Oribor, almost a week later. Smoke. Smog. The smell of unwashed bodies and unwashed fish. The shouting of dock-hands, the ringing of bells, the occasional screams from dark alleyways that no one even bothered to turn their head towards. The hustle and bustle of a thriving and vibrant port city in the midst of political upheaval. And Ruby and Orson were right in the midst of it, moving towards a tavern that Orson had a friend in.

"I still hate this place," Ruby grumbled, adjusting the shoulder-strap of her pack. "When Baron Fronz was in power back when I was here last time I thought that it was bad, but this new democracy thing they've got going on now seems even worse."

"The new government doesn't have the power they need to keep the populace under control," Orson replied to her as they moved through the crowd. She could barely make out what he was saying. "And it's showing."

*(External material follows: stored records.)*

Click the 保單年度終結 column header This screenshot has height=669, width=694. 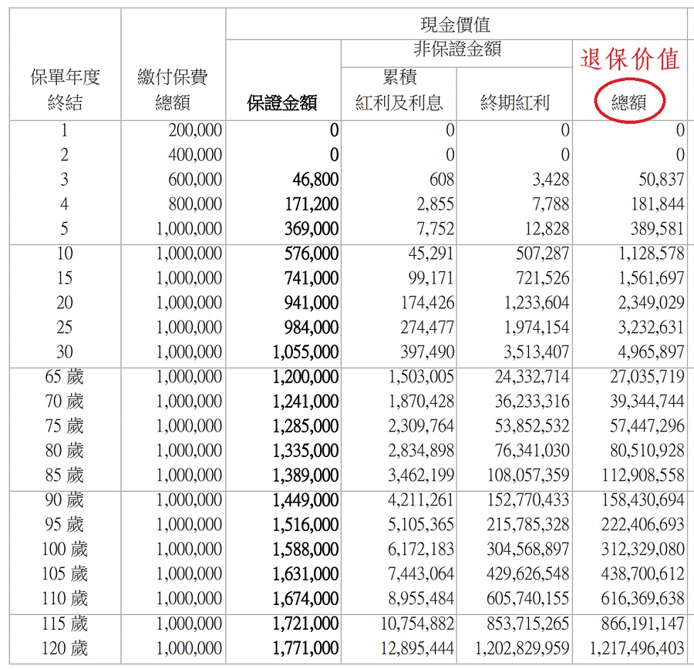point(65,89)
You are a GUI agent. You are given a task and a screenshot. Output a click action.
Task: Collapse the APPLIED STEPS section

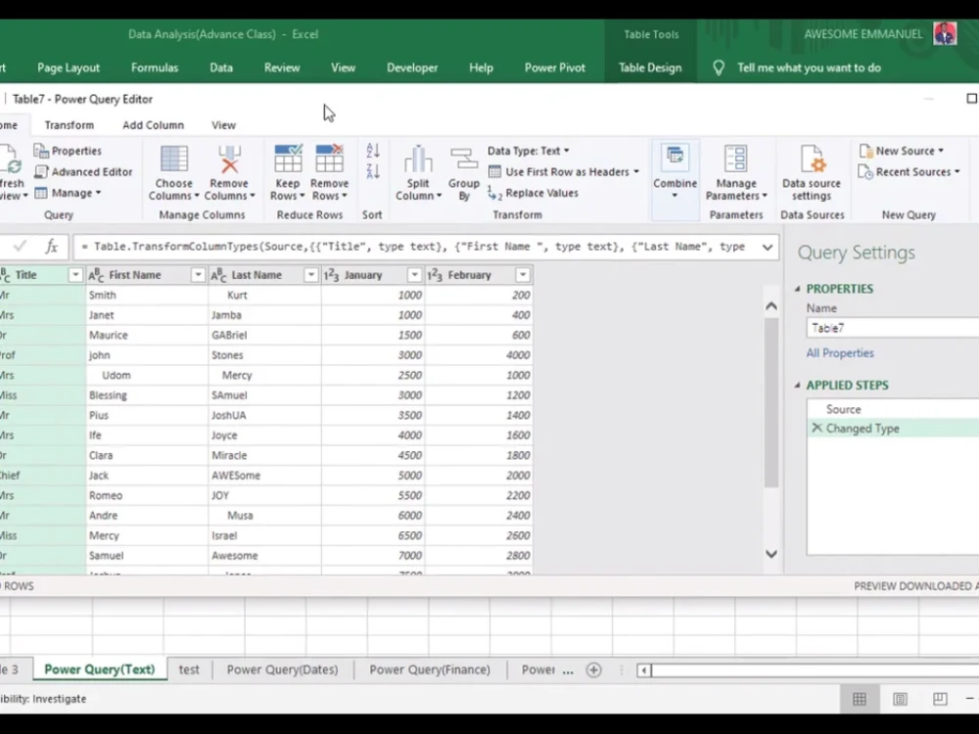[x=797, y=385]
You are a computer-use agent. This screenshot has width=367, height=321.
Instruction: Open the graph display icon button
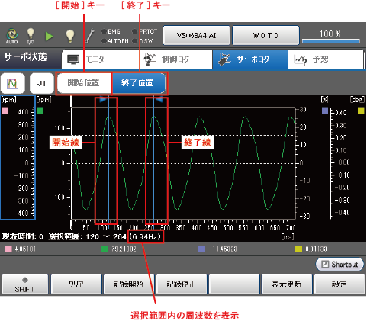tap(12, 83)
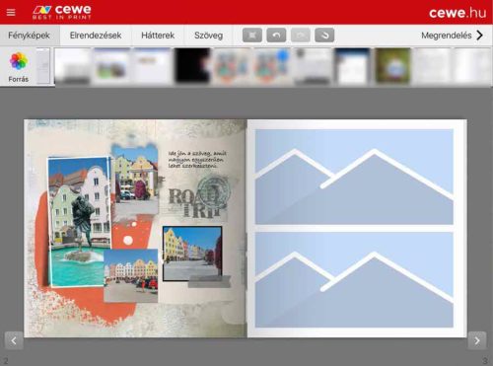
Task: Visit the cewe.hu link
Action: pos(458,13)
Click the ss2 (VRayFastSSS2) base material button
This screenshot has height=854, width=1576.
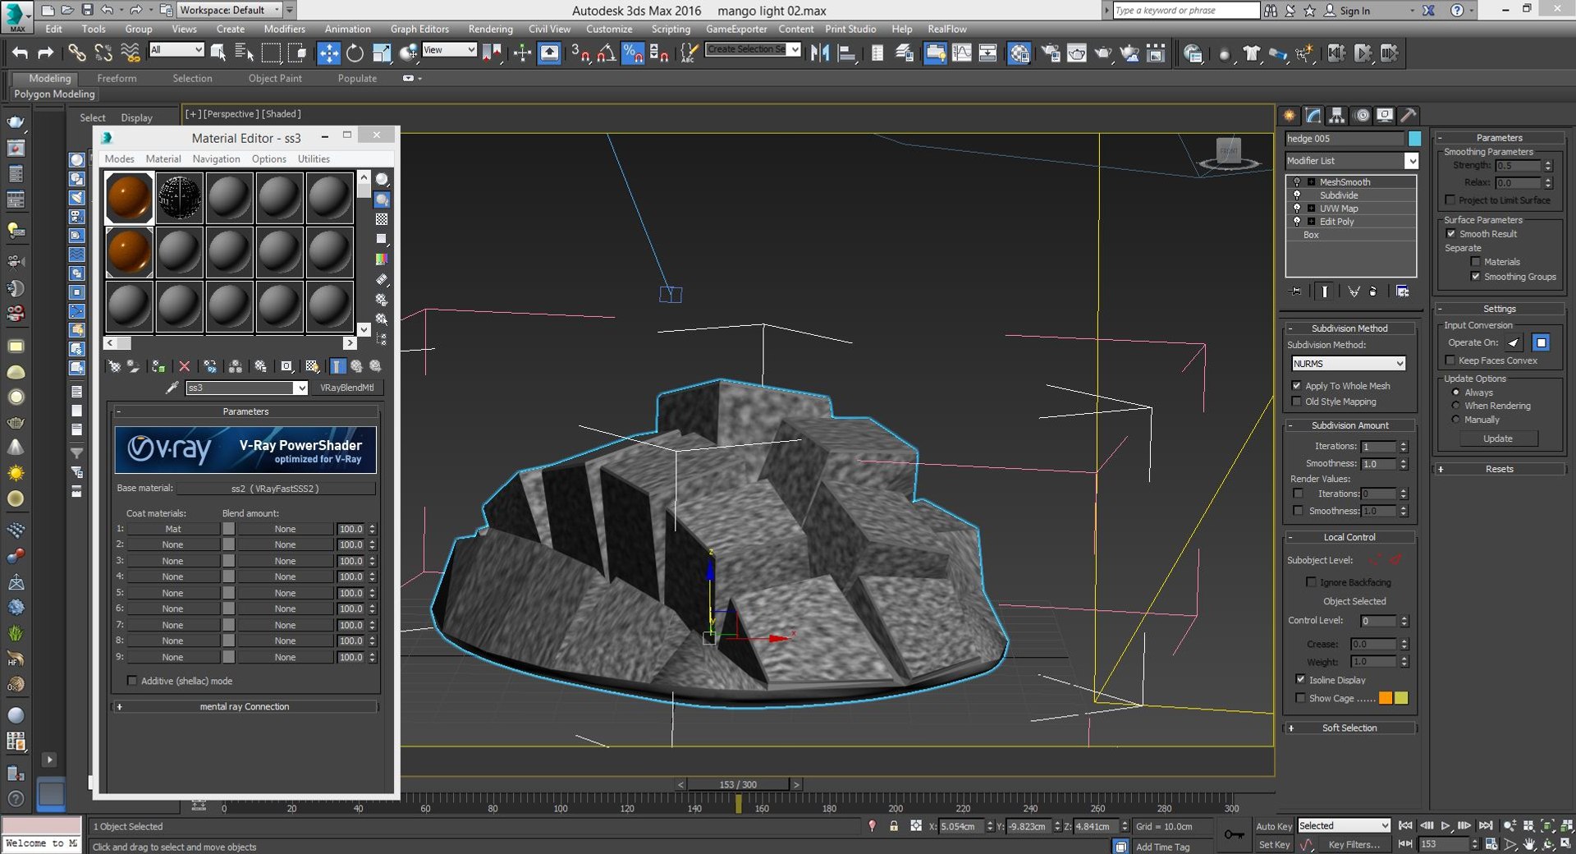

Anyone Ruby bumped shoulders with – which was inevitable in a crowd this size – shot her a mean look. Some shouted at her. She glared back at them all. Ruby was about to start pushing people out of her way when a woman a few feet in front of her stumbled – or was tripped – and fell into the main roadway. A heavy wagon wheel crushed her skull like an overripe melon as soon as she hit the ground. The wagon didn't slow or stop. No one cried out. No one even spared the woman more than a passing glance. Ruby's mouth gaped open. Orson grabbed her by the hood of her cloak and dragged her away. The city guardsman moving towards the woman – presumably to clear her body from the main thoroughfare – only laughed.

Orson pushed her up against the nearest wall.

Ruby motioned frantically. "What the hell was tha-"

Orson covered her mouth with his hand. His eyes bored into hers. "Listen to me Ruby Rose. This is Oribor. This sort of thing happens often. It will happen again. And unless you want to mark yourself as an outsider and alert every thief and murderer nearby about the possibility of easy prey from outside the city, I would advise you go along with everyone else and pretend it didn't happen. Do you understand?"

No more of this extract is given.